Aim - Pull out each line of the items below that contains the string "screenshot", and list those lines.

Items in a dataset
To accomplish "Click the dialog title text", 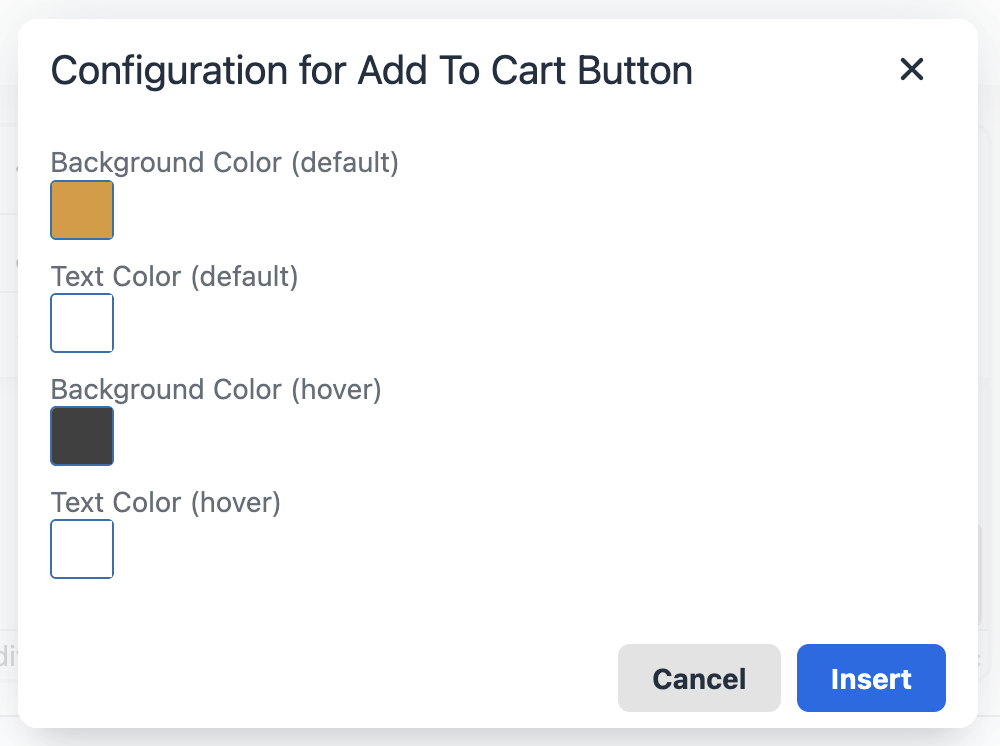I will click(372, 70).
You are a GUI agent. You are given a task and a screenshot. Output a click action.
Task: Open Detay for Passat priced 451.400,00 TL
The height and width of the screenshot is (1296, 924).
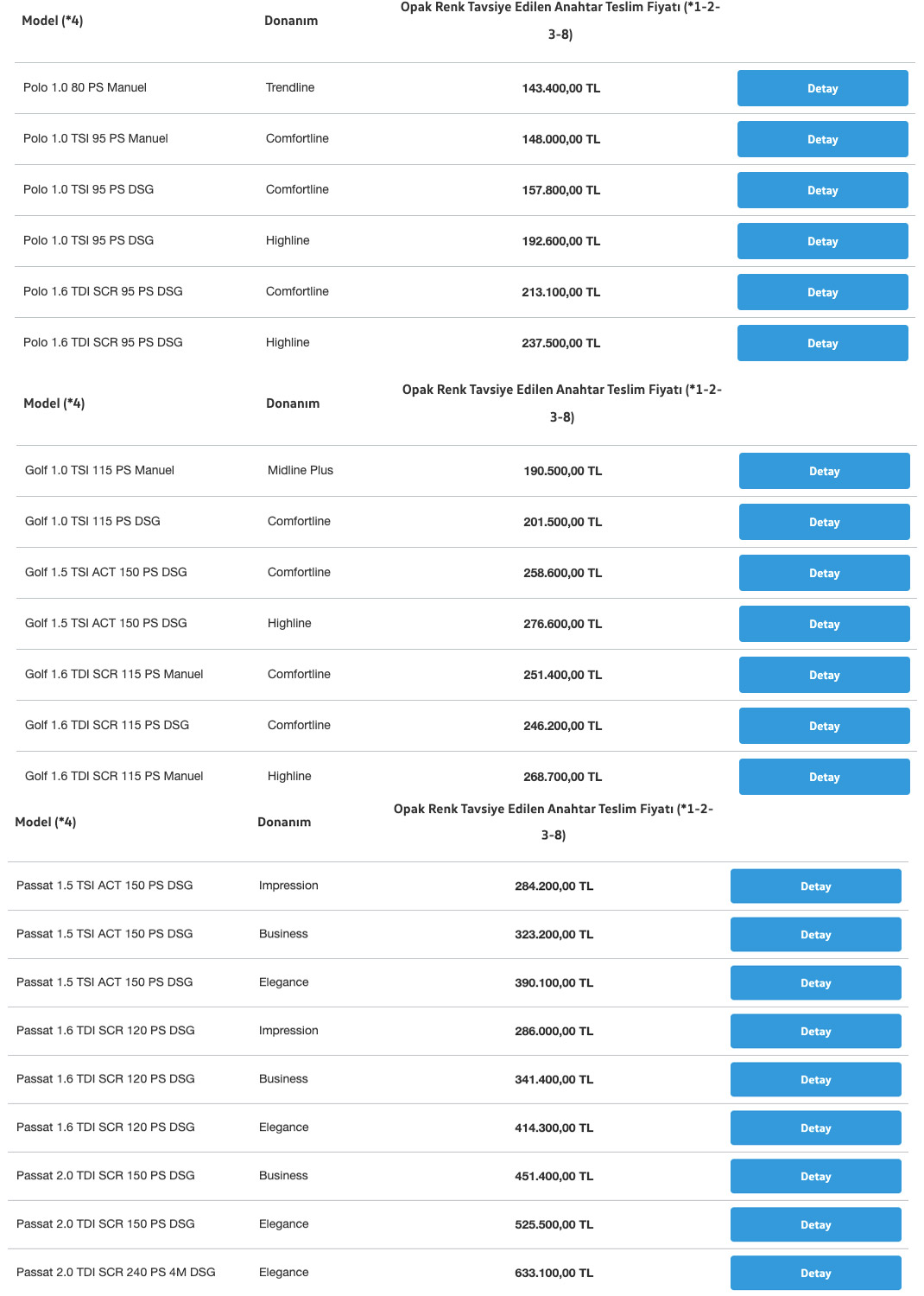point(815,1177)
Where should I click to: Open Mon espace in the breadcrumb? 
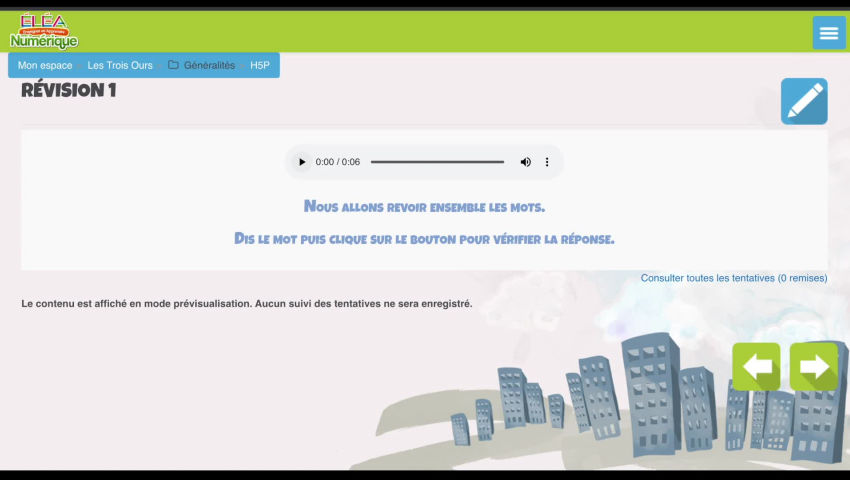(45, 65)
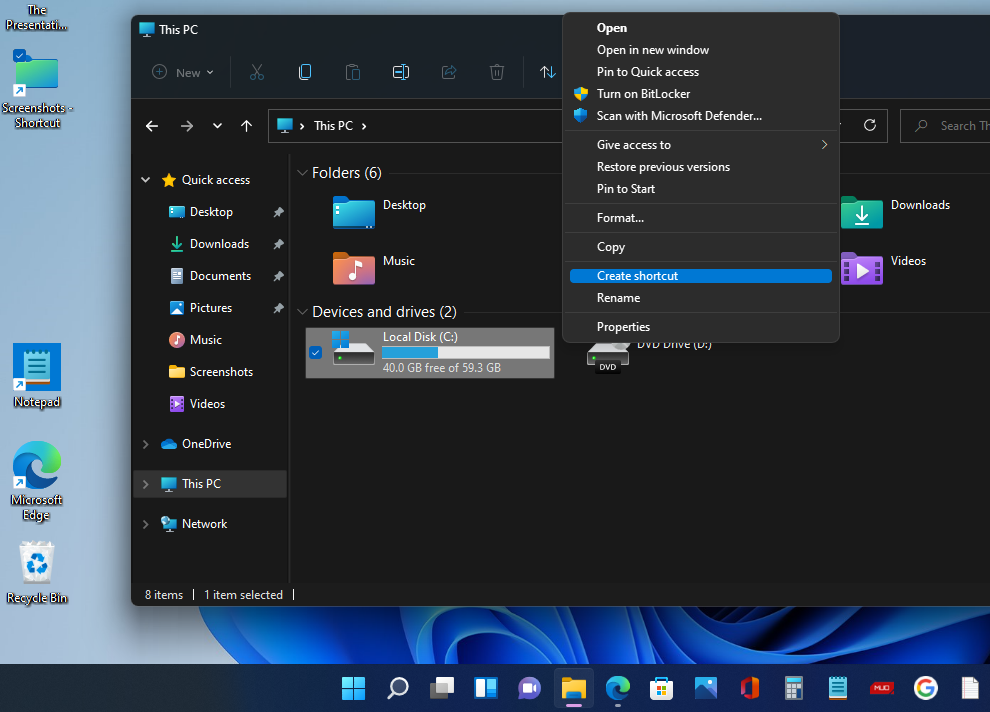Collapse the Folders (6) group
Image resolution: width=990 pixels, height=712 pixels.
tap(302, 172)
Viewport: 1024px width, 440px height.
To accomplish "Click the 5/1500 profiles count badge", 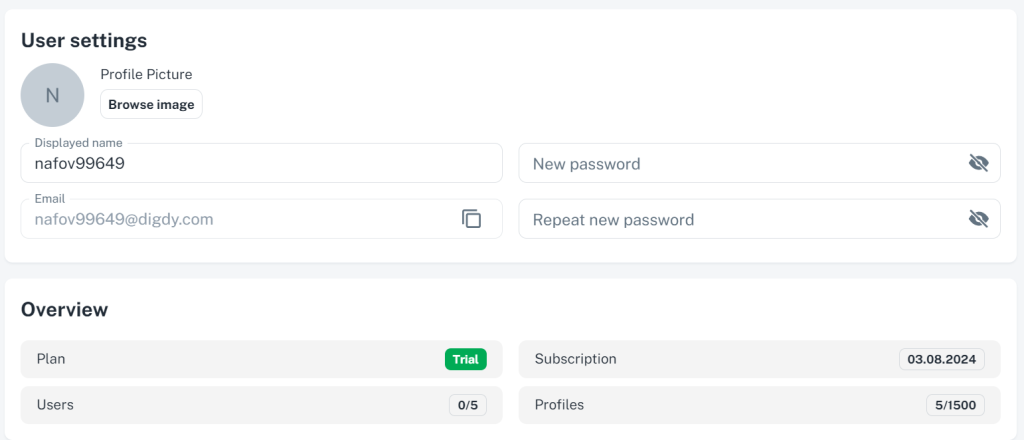I will pyautogui.click(x=955, y=405).
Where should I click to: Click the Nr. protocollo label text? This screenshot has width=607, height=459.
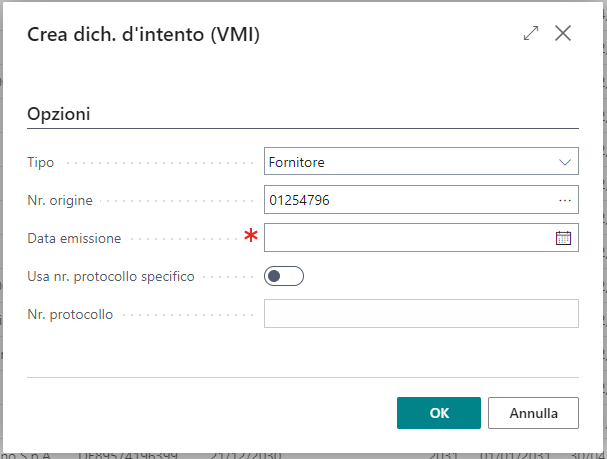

Problem solution -
You are a GUI agent. You are given a task and a screenshot. Output a click action.
The height and width of the screenshot is (1296, 924).
Where should I click to: Click the Nr. protocollo label text? This screenshot has width=607, height=459.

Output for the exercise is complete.